[PROBLEM TO WORK ON] Drop every picture, then transcribe the remaining data exactly.

(Collected data)
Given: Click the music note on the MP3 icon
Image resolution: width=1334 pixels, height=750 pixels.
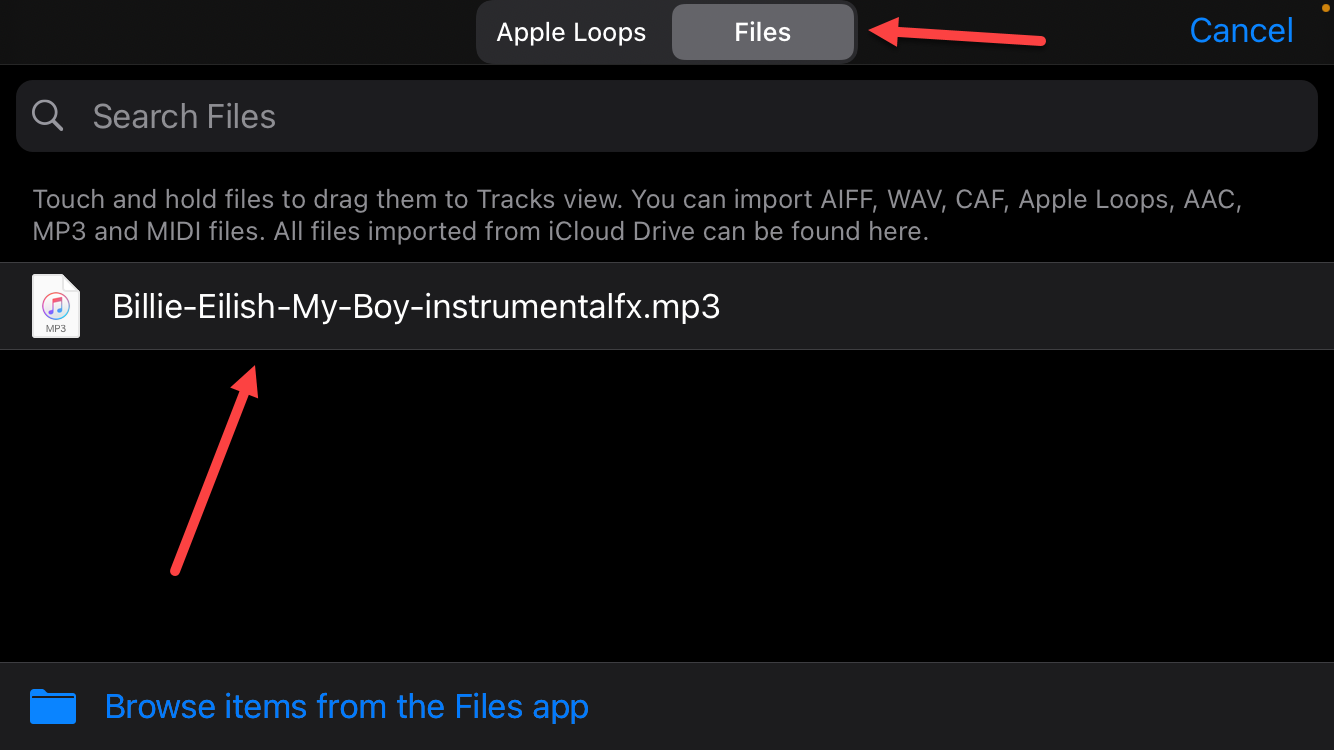Looking at the screenshot, I should click(x=56, y=304).
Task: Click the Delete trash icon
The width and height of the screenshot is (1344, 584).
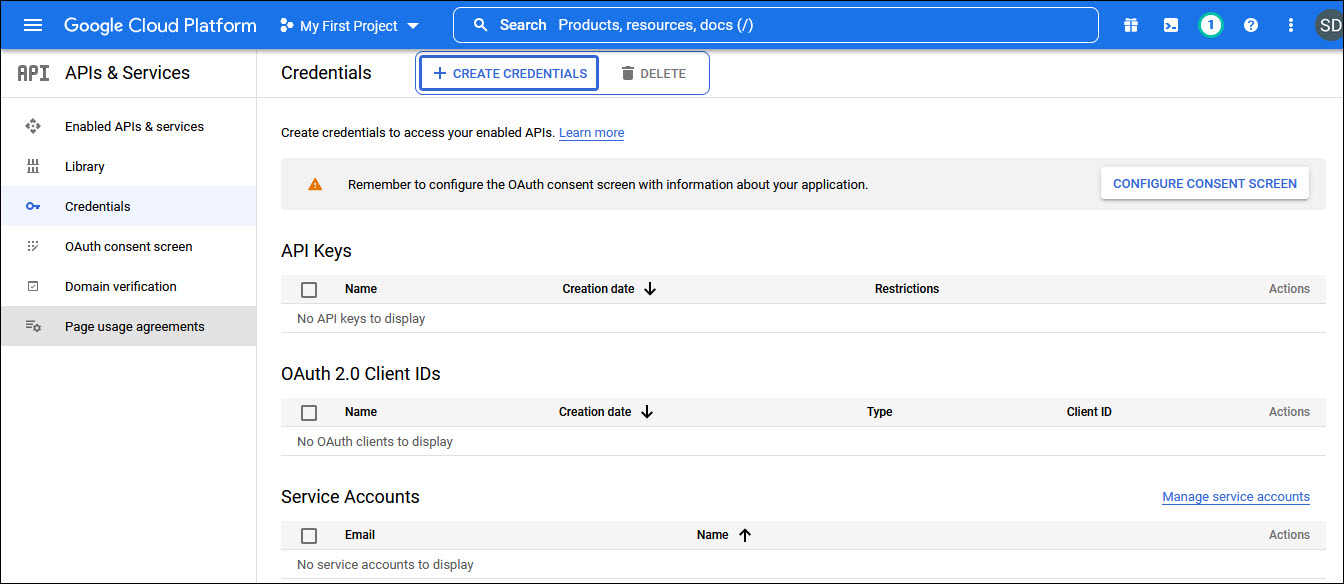Action: click(628, 72)
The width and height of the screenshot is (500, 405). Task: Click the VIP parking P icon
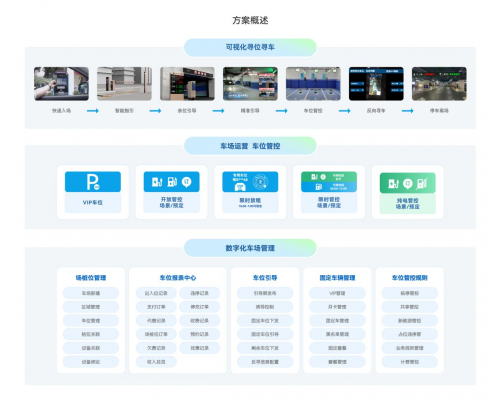(x=93, y=182)
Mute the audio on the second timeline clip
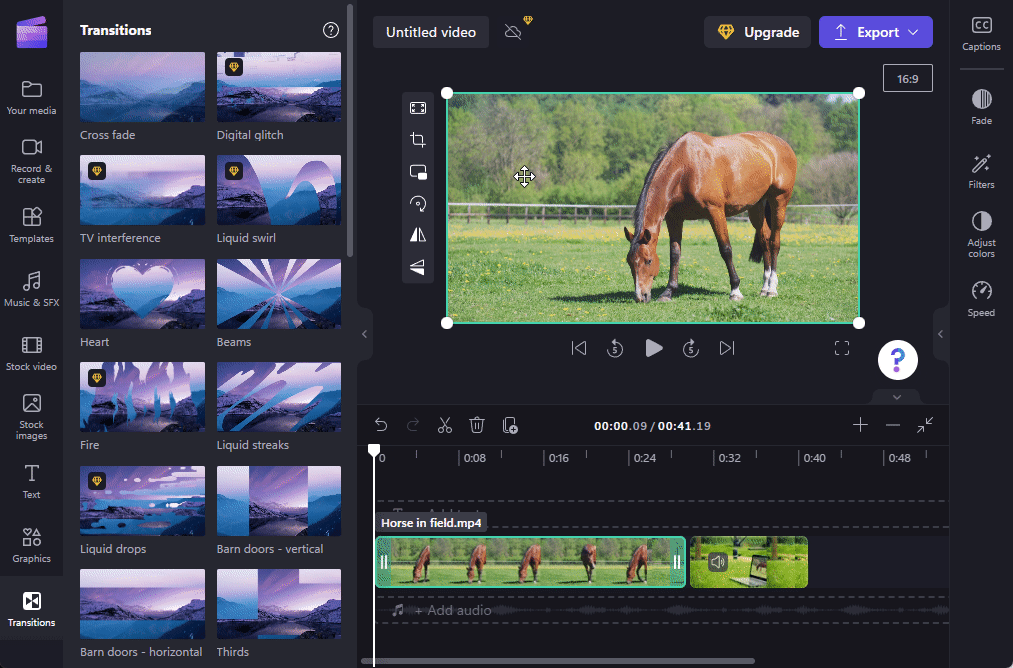Screen dimensions: 1013x668 (719, 562)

[RESPONSE BOX]
Given: Click the music note on the MP3 icon
Image resolution: width=1334 pixels, height=750 pixels.
Looking at the screenshot, I should click(x=56, y=304).
Task: Click the Delete trash icon
The width and height of the screenshot is (1344, 584).
Action: click(628, 72)
The width and height of the screenshot is (500, 405). Task: Click the VIP parking P icon
(x=93, y=182)
Mute the audio on the second timeline clip
Screen dimensions: 1013x668 (719, 562)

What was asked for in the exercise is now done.